Le portrait économique de la semaine est celui de l’Ivoirien Stanislas Zézé. À 53 ans, ce financier de haut vol est à la tête de la première agence de notation financière à avoir vu le jour en Afrique de l’Ouest, Bloomfield Investment Corporation, née en 2007. D’une certaine façon, rien ne prédestinait Stanislas Zézé à la finance.
Avec un père militaire – et fondateur des services secrets de Côte d’Ivoire – Stanislas Zézé est né sous le signe de Mars, (le dieu de la guerre et des armes) plutôt que sous celui de Mercure. (le dieu du commerce, chez les Romains). Cet élève brillant part en France pour y passer son bac et décrocher un diplôme de droit. Il s’envole ensuite pour les États-Unis pour y apprendre la gestion des administrations et la finance. Pourtant, l’image de son père, décédé quelques années plus tôt, le hante. Et entre Mars et Mercure, Stanislas Zézé décide dans un premier temps de ne pas choisir.

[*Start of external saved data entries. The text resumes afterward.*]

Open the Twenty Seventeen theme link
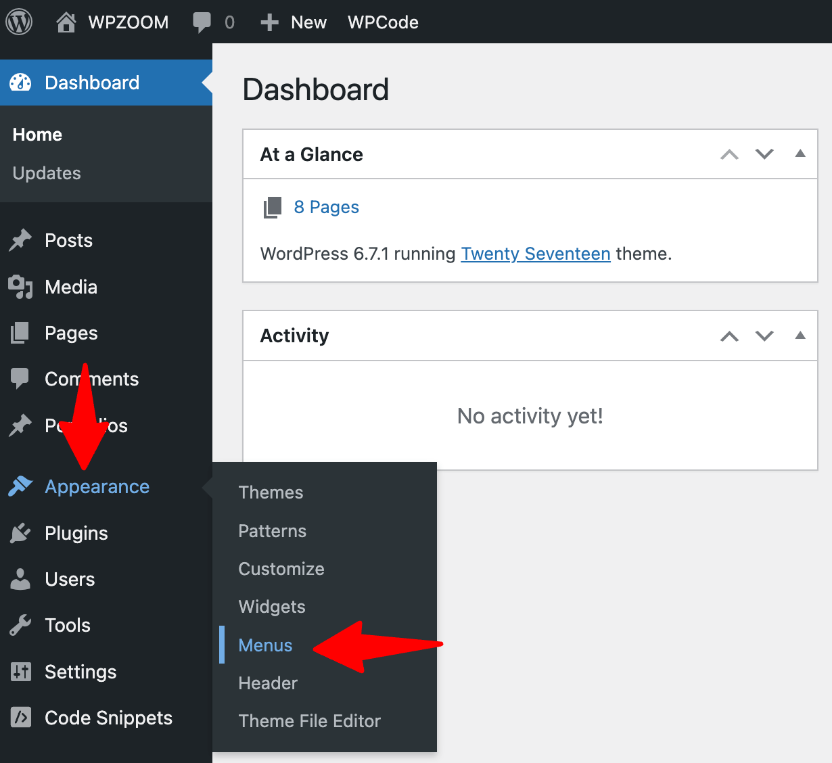This screenshot has height=763, width=832. pyautogui.click(x=535, y=254)
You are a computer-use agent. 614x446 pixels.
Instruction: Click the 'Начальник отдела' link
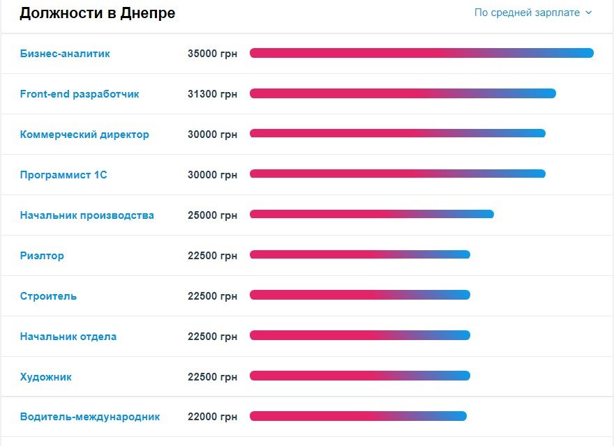(x=68, y=337)
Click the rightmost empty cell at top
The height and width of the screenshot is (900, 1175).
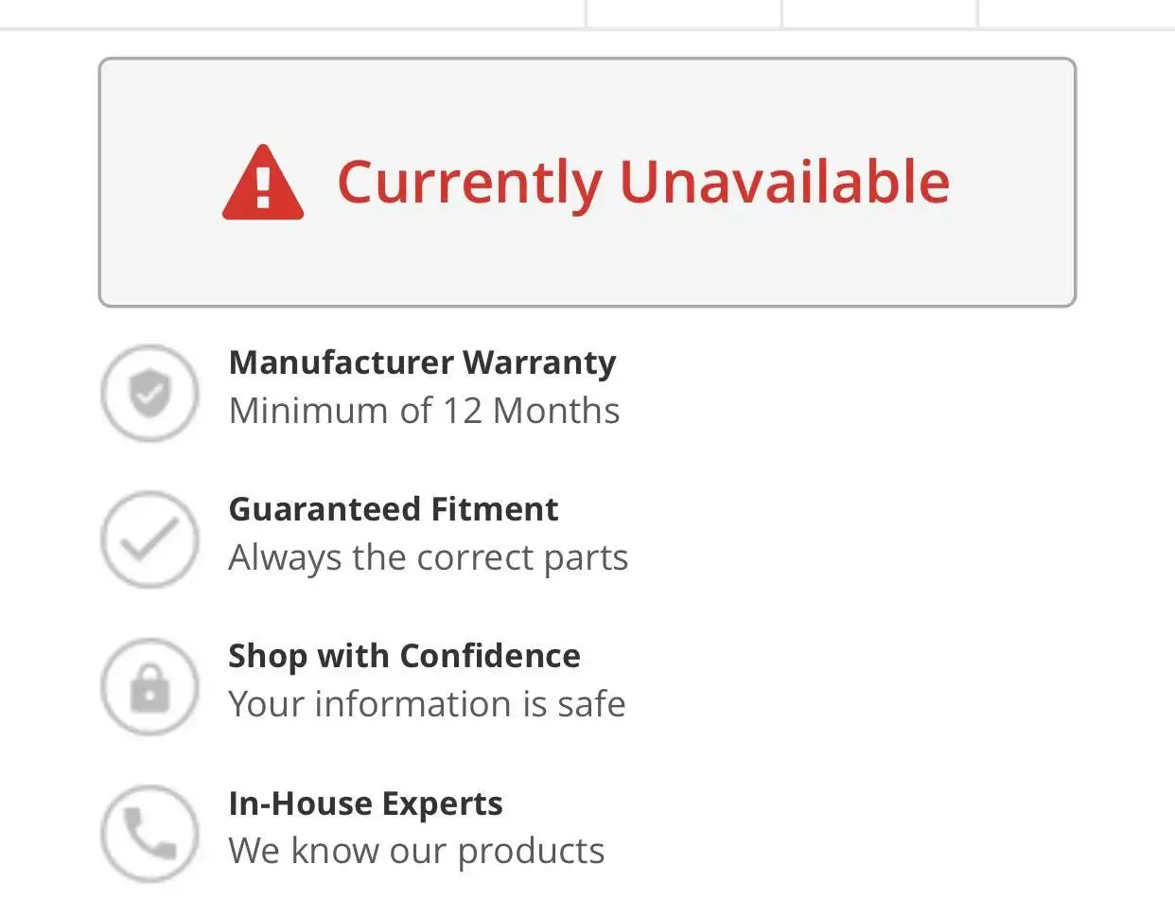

« Mon père disait : “Un homme doit faire l’armée, un homme qui ne fait pas l’armée, ce n’est pas un vrai homme”. Évidemment, j’ai grandi avec ça, et je me disais : “Il faut que je me débarrasse de ça” ! J’étais aux États-Unis, et j’ai décidé de m’engager sous le drapeau américain. Je suis rentré dans l’armée, c’était une très belle expérience, j’y suis resté un an. Et cela m’a appris énormément de choses en termes de rigueur, de discipline et de résilience. »
Un an sous les drapeaux. Puis il bifurque vers la finance, de la banque privée à la Banque mondiale, puis la Banque africaine de développement.
Et en 200, il crée Bloomfield Investment, la première agence de notation financière en Afrique de l’Ouest
Avec pour idée de rectifier le biais qu’ont selon lui les agences de notation américaines lorsqu’elles travaillent sur la dette des pays africains.
« Dans mes différents voyages en Afrique, je me suis rendu compte que l’évaluation du risque sur le continent par les agences de notation internationales était plutôt biaisée. On notait les pays africains sur une base universelle. Alors que la notation financière, c’est évaluer votre capacité à faire face à vos obligations dans une monnaie précise. Donc si cette monnaie n’est pas votre monnaie d’opération et si vous avez peu de devises dans cette monnaie, forcément vous aurez des notes très faibles malgré votre performance. Donc, je pensais qu’il fallait trouver un outil pour rectifier cela. »
Il n’y a pas que la finance ou l’armée qui intéressent cet homme
En effet, ce catholique pratiquant confesse une fascination pour les cardinaux de la Curie romaine. Au point d’en avoir copié une habitude vestimentaire.
« Vous savez, je considère que les (hommes NDLR) les plus puissants de l’église, ce sont les cardinaux. J’ai fait un tour au Vatican, j’ai visité la cathédrale Saint-Pierre, ensuite je suis allé m’asseoir dans un café, j’ai vu deux cardinaux arriver dans leur grande soutane sombre, ils se sont assis en face de moi et comme dans un geste théâtral, tous les deux ont croisé les jambes et j’ai vu des chaussettes rouges. Pam ! ça m’a ébloui ! Et cela m’a renforcé dans cette pensée qu’ils étaient des gens très puissants. Mais une puissance maitrisée, cachée et discrète. Et ça, ça m’a séduit, je suis tout de suite allé acheter une paire de chaussettes rouges. J’ai demandé au vendeur : “Est-ce que je peux avoir une paire de chaussettes rouges ?”, il m’a dit : “Ah, vous voulez des cardinales !” J’en ai pris cinq et depuis ce jour ne me suis plus séparé de ces chaussettes. Je ne porte que des chaussettes rouges. »
On le voit, Stanislas Zézé intègre dans son parcours les trois grandes formes de pouvoir de la société. L’armée, l’argent et la religion. Mais il n’en est jamais dupe, et c’est ce qui rend cet homme très intéressant. Ainsi, il n’a pas choisi la notation financière par hasard. Car si l’on y réfléchit, la notation financière est un instrument de contrôle de l’argent et de ses effets néfastes, et donc, c’est une forme de distanciation qu’il juge lui-même nécessaire.